**HOW TO COMPLETE THIS TASK:**
Using the listing below, report all lines holding the word "computer".

START INPUT DATA

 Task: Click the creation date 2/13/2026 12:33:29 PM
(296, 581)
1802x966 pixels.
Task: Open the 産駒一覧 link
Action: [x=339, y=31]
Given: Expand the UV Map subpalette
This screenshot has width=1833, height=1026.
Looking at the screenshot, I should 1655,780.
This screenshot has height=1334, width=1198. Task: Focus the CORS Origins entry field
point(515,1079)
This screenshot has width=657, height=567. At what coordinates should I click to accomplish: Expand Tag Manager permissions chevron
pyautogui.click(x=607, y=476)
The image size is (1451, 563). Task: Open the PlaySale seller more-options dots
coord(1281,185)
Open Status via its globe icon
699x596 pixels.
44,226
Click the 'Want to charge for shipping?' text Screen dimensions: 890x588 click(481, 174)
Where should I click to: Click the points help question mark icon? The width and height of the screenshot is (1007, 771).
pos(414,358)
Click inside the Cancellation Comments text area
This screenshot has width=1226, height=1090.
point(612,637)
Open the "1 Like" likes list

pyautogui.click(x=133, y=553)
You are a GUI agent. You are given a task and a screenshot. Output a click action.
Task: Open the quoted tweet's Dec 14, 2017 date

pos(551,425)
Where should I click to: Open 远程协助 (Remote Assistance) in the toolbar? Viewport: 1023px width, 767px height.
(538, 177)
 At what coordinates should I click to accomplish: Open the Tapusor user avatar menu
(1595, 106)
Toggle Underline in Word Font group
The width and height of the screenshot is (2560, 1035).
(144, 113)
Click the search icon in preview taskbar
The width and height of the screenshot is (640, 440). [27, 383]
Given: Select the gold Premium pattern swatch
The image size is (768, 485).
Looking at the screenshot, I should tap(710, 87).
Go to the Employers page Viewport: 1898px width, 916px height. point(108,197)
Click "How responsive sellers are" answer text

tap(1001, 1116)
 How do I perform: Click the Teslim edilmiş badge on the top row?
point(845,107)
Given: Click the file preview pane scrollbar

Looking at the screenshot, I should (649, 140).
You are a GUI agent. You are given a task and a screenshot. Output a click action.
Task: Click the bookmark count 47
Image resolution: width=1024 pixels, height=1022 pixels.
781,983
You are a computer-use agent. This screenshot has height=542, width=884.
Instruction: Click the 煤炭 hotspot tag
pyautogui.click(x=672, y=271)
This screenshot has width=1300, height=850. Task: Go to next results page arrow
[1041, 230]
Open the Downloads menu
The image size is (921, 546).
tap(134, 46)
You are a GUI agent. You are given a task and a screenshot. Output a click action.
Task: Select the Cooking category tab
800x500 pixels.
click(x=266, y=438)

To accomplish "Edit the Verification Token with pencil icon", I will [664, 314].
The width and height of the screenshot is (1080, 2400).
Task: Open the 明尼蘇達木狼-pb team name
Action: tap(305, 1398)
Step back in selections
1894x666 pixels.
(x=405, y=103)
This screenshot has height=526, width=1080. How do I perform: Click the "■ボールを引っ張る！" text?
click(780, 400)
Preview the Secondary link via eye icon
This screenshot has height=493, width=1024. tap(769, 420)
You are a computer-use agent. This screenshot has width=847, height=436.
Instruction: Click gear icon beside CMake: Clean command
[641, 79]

END INPUT DATA

**WRITTEN SOLUTION:**
You are a computer-use agent. This screenshot has height=542, width=884.
You are a computer-use agent. This screenshot has width=847, height=436.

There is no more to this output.